_Stated task_.
State how many lines of the listing contain the string "height". Give only the number.

_Dataset records_.
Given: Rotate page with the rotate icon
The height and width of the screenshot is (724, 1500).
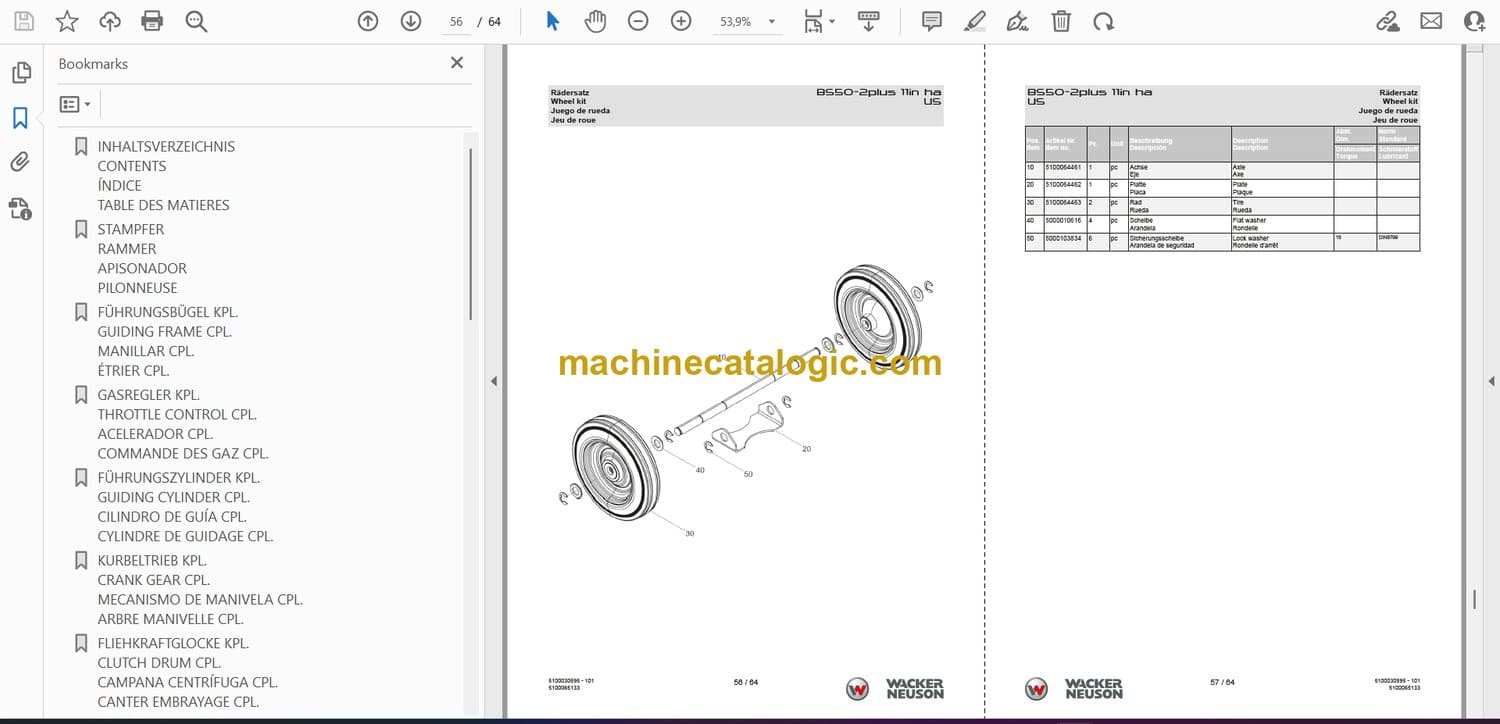Looking at the screenshot, I should [x=1103, y=21].
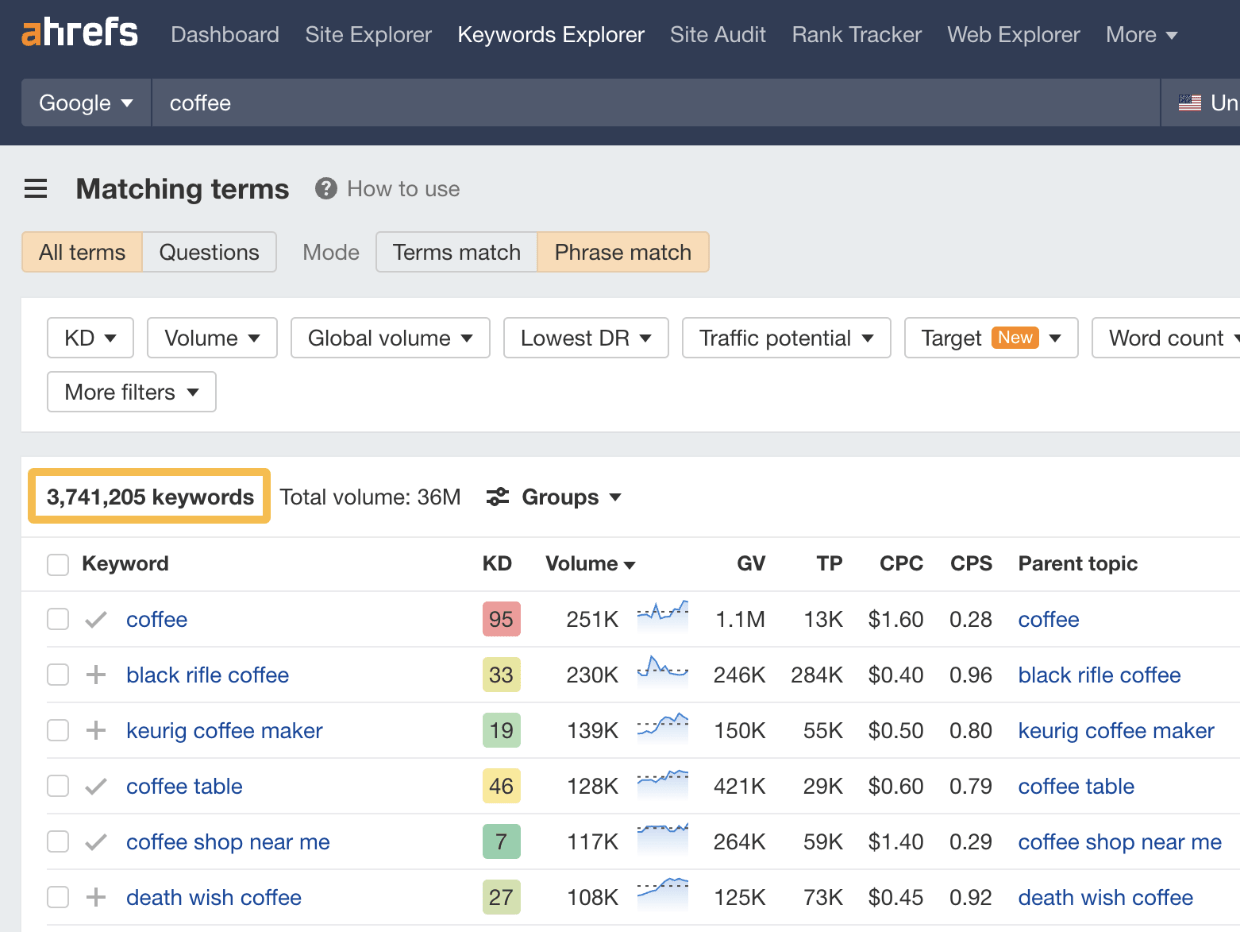Check the death wish coffee row checkbox
This screenshot has width=1240, height=934.
pos(57,897)
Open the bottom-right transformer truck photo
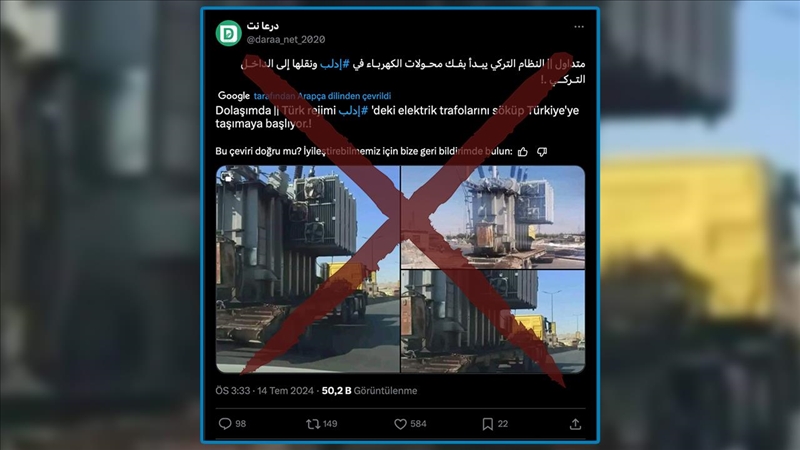800x450 pixels. [493, 321]
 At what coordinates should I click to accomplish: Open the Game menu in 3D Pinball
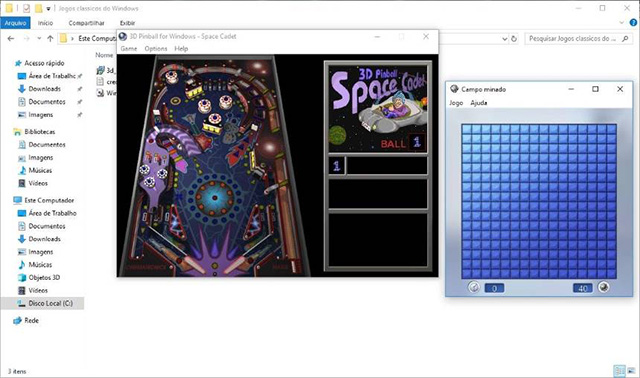coord(129,49)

_Task response_.
2